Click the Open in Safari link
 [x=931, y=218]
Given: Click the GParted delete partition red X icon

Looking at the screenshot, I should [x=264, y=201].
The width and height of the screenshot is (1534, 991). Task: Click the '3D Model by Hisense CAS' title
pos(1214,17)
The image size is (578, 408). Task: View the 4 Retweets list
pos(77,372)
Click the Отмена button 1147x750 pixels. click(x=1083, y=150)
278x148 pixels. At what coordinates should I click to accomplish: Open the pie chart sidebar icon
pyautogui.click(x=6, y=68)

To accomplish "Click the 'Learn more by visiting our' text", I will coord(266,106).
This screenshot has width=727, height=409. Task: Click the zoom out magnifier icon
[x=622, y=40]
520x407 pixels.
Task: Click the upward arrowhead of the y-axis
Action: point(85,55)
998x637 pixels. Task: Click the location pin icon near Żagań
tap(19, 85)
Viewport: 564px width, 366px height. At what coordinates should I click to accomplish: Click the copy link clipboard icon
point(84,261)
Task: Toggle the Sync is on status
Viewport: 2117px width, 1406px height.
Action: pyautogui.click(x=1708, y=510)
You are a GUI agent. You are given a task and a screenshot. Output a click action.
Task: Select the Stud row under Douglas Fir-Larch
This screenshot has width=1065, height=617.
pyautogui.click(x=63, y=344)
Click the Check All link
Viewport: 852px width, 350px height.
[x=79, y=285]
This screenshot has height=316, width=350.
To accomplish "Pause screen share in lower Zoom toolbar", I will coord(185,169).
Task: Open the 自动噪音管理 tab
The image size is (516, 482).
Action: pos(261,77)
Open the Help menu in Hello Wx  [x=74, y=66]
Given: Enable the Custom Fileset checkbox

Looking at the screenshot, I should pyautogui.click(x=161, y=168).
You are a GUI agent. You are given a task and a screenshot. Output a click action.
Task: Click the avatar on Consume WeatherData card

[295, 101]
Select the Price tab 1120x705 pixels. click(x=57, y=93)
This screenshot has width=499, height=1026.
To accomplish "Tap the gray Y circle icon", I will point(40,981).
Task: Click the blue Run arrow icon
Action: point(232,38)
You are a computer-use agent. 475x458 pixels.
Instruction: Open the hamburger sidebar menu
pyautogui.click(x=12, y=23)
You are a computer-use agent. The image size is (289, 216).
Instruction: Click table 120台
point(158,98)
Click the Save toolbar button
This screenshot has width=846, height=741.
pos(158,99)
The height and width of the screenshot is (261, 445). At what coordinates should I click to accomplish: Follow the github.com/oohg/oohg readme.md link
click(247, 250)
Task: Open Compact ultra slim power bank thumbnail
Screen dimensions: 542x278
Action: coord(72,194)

→ WORK TO BE COMPLETED
Could you state how many lines in the listing include the string "computer"? Only the number is wanted.

→ ANSWER AREA
2